En effet, c'est un sujet épineux et bien délicat que l'histoire du catholicisme et auquel s'est attaqué EES. Il lui aura d'ailleurs fallu pas moins de dix ans de documentation et de recherches avant d'avoir pu achever l'écriture de « l'évangile selon Pilate ».

C'est la première partie qui m'a surtout intéressée et interpellée à la fois ; je regrette d'ailleurs que ce soit la plus courte. En effet, l'auteur a pris le parti de « romancer » la vie de Jésus et surtout, de le rendre humain, chose à laquelle je n'ai jamais songé.
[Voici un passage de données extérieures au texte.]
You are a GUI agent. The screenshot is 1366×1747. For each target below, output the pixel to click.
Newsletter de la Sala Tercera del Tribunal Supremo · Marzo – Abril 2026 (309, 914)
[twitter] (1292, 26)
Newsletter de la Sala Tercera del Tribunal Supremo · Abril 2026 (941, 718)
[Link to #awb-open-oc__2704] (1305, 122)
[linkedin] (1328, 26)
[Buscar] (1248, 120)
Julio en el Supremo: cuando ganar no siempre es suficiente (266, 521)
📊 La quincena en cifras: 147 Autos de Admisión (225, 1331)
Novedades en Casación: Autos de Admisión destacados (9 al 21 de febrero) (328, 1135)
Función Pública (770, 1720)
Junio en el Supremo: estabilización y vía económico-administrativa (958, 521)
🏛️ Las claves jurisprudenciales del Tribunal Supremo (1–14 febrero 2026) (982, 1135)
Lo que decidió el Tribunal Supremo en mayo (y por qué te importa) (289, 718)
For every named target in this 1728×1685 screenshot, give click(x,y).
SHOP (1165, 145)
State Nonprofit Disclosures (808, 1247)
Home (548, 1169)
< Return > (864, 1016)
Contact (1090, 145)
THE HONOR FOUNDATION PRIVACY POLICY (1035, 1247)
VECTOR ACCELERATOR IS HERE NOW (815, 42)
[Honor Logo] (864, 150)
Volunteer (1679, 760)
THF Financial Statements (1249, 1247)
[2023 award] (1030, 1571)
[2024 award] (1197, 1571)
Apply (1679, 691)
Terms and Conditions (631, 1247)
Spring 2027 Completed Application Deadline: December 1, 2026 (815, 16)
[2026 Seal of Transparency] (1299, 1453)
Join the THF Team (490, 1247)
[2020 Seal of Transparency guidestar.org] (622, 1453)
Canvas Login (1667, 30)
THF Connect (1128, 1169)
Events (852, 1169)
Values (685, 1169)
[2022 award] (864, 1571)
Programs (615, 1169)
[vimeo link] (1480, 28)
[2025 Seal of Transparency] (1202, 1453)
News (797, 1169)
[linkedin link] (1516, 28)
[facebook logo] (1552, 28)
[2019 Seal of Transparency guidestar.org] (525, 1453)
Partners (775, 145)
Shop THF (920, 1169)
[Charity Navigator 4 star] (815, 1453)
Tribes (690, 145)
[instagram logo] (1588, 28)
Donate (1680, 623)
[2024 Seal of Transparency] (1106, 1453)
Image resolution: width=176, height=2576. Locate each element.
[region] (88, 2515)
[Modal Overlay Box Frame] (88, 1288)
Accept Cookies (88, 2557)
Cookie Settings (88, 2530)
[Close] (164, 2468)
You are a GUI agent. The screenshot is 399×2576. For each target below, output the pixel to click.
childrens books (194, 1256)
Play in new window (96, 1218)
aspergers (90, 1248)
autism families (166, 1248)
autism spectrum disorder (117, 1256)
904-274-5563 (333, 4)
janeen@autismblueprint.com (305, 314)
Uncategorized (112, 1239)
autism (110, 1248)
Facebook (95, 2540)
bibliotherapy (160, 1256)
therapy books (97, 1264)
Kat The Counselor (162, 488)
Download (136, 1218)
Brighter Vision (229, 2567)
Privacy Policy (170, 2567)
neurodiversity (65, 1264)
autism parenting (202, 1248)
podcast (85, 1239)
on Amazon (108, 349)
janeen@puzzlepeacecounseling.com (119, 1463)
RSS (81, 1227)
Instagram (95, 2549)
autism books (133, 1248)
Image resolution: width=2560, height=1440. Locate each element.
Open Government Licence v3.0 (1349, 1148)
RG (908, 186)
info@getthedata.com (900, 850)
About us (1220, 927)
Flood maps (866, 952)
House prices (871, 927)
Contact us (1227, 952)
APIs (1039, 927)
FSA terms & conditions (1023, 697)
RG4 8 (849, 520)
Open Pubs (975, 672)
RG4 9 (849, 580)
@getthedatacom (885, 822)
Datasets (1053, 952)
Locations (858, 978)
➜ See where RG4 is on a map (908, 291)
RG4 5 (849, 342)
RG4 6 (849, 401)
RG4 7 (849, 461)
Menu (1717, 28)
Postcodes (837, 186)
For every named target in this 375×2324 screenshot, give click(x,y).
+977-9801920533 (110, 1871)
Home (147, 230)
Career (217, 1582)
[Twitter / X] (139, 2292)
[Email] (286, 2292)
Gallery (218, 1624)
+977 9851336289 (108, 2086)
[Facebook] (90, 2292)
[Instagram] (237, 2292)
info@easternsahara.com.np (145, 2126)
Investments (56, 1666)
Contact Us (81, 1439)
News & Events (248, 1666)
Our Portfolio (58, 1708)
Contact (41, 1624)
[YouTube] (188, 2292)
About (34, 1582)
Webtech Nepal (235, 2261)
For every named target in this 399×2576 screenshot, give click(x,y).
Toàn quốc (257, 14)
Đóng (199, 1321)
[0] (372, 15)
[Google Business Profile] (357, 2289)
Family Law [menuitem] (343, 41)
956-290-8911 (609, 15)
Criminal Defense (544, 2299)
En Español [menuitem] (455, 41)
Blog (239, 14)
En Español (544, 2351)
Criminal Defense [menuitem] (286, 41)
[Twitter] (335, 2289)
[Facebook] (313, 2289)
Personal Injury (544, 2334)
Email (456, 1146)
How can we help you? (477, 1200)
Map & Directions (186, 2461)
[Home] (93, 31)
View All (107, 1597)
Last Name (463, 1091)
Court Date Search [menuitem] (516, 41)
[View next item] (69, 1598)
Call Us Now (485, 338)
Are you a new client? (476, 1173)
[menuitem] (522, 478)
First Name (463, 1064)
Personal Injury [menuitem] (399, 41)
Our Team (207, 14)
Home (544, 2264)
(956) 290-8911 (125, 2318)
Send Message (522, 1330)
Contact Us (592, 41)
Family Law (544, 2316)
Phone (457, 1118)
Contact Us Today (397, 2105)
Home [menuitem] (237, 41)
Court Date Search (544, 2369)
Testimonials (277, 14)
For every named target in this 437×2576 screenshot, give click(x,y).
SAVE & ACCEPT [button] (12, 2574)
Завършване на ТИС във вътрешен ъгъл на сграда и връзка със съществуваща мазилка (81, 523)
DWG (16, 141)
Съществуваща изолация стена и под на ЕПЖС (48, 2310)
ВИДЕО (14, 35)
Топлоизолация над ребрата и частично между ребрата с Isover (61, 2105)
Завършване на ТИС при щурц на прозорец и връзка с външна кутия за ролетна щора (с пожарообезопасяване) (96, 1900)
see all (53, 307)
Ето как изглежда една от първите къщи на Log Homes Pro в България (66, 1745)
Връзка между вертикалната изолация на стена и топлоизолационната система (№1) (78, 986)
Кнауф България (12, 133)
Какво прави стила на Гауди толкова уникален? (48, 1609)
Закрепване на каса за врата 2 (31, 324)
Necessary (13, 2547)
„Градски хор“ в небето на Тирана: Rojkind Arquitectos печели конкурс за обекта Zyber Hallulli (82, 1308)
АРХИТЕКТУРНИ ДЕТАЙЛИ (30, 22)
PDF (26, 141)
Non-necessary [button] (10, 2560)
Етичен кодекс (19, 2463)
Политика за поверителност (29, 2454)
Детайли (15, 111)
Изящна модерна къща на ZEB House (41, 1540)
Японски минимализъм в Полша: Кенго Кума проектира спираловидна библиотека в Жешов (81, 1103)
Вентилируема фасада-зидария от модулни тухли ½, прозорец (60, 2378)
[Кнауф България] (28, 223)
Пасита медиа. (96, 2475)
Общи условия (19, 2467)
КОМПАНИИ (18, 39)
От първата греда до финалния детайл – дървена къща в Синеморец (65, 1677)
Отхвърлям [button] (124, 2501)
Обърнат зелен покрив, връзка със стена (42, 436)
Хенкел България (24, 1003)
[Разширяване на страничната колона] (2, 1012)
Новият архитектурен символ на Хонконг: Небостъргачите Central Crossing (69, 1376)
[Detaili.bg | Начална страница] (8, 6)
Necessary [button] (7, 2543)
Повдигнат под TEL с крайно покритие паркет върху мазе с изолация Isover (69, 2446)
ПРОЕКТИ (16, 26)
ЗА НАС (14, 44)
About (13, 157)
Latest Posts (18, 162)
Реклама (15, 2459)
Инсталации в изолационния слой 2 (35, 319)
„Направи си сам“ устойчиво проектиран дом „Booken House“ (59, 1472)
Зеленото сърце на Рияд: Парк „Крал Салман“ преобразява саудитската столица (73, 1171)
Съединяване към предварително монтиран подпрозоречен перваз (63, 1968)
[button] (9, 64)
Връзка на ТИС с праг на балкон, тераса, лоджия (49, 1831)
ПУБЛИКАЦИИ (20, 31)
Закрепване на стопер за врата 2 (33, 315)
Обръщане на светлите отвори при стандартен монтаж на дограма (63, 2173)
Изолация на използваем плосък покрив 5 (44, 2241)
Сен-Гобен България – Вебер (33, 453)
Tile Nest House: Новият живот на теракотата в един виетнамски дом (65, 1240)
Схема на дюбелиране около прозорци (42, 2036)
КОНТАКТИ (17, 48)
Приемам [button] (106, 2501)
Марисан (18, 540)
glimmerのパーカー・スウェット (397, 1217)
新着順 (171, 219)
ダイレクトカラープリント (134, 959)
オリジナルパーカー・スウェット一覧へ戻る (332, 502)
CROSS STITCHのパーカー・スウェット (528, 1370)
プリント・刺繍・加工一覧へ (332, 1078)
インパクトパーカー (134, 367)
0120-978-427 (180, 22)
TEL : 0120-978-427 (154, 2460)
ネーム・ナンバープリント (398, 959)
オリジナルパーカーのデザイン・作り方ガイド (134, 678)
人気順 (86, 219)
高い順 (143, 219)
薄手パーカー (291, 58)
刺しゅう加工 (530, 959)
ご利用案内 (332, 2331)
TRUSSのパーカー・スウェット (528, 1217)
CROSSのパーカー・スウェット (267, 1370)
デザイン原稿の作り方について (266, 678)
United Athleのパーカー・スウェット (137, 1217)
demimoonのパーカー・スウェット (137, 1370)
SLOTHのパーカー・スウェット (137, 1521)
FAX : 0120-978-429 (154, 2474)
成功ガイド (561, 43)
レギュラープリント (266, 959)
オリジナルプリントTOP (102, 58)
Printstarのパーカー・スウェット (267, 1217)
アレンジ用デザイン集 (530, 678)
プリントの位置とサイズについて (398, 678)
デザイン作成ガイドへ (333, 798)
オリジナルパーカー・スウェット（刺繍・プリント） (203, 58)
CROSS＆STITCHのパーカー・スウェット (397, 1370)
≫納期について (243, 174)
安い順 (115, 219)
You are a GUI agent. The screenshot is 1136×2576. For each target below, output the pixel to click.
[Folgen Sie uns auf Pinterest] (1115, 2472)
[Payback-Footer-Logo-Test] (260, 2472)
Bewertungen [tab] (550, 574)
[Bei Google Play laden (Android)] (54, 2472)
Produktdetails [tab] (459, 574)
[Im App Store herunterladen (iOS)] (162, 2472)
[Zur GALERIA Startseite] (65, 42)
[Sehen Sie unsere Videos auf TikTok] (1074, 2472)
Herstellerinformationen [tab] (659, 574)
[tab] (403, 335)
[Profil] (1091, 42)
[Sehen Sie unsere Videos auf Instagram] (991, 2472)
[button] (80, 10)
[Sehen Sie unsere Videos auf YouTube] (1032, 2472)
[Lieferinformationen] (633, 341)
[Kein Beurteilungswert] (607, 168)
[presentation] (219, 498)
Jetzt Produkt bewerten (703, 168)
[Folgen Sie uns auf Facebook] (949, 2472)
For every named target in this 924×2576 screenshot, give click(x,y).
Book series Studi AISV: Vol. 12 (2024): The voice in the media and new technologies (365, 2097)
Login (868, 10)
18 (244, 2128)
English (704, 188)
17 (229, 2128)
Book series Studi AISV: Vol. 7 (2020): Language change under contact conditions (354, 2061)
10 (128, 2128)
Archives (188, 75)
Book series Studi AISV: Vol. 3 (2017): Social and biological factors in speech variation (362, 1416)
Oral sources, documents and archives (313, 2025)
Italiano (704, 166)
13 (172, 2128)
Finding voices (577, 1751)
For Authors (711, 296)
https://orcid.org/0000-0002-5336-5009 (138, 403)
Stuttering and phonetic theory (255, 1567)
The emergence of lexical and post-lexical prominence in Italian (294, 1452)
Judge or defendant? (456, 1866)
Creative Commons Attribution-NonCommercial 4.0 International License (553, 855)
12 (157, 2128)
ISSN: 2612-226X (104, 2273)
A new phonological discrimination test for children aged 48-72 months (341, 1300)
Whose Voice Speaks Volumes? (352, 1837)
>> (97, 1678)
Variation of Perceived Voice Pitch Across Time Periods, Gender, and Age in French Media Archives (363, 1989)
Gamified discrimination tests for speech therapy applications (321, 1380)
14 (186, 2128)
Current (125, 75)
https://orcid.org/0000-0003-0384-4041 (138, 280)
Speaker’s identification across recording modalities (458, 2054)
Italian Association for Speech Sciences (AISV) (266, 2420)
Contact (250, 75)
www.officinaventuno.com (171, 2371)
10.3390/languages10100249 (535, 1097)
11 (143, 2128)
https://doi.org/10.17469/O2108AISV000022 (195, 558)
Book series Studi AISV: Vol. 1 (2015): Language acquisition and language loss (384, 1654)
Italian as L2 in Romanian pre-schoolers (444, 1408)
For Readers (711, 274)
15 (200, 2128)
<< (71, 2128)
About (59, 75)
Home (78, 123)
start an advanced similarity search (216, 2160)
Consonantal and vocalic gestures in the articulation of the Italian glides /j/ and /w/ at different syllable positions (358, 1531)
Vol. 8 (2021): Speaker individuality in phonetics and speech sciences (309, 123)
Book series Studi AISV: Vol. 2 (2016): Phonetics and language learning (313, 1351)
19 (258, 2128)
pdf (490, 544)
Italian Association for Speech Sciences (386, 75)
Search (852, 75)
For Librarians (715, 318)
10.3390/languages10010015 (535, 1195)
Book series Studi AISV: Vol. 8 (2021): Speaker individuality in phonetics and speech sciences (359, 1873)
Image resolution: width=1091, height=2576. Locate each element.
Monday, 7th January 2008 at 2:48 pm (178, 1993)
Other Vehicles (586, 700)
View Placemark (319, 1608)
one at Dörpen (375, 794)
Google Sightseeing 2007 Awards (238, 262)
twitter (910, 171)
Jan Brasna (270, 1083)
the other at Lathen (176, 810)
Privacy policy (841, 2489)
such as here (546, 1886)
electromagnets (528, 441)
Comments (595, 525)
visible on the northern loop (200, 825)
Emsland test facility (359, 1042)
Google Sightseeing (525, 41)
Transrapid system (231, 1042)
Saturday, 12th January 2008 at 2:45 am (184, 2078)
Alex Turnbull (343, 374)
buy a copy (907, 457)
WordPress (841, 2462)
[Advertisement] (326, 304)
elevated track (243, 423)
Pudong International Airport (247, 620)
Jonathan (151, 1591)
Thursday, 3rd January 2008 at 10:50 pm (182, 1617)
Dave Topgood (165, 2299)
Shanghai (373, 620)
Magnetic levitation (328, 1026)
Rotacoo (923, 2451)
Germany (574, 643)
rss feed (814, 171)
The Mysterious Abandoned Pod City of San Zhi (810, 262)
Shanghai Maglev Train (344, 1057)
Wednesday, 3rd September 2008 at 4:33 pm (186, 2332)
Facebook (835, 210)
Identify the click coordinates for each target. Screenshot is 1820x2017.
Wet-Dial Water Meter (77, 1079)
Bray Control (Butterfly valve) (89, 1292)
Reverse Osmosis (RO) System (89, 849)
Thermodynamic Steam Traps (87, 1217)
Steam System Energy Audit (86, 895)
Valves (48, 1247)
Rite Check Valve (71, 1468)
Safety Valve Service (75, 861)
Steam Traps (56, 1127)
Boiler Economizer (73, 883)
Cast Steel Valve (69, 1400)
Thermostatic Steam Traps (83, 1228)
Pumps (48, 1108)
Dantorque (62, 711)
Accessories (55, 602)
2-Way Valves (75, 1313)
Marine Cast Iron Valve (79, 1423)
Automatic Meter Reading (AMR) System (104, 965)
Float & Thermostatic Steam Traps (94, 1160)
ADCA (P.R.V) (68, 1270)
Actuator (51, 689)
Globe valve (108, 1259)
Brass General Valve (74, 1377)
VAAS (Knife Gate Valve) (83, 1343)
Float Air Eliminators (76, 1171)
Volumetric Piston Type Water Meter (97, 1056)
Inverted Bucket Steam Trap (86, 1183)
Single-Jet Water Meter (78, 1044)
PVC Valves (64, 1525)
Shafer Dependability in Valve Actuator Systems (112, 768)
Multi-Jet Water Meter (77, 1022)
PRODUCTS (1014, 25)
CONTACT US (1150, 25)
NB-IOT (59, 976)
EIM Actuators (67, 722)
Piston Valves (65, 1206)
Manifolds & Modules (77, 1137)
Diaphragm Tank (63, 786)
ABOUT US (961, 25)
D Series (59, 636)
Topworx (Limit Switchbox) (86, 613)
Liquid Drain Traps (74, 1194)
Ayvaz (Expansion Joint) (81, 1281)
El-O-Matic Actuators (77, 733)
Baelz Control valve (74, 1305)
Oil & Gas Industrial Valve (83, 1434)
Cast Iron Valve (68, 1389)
Il est vrai que Jésus est un homme avant tout : c'est sa résurrection qui lui confère un caractère divin. Aussi, dans le récit d'EES, Jésus est appréhendé dans toute son humanité ; c'est un homme qui n'a pas choisi son destin et qui subit sa messianité, puisqu'il ne cesse de douter, même au moment de sa mort ("Mon Père, pourquoi m'as-tu abandonné ?"). La révélation de sa destinée ne se fera d'ailleurs que très tard. Avant cela, Jésus a vécu une enfance et une adolescence tout à fait normales : il jouait avec les autres enfants, se faisait des camarades parmi les villageois, travaillait très dur pour être charpentier comme son père..

En bref, dans la version d'EES, rien ne le prédestinait à devenir d'Elu..

Ce sont les doutes sur la messianité de Jésus qui ont particulièrement retenu mon attention. Ainsi, EES s'interroge sur le fait de savoir si Jésus savait dès le départ qu'il était le fils de Dieu ou s'il l'a découvert progressivement.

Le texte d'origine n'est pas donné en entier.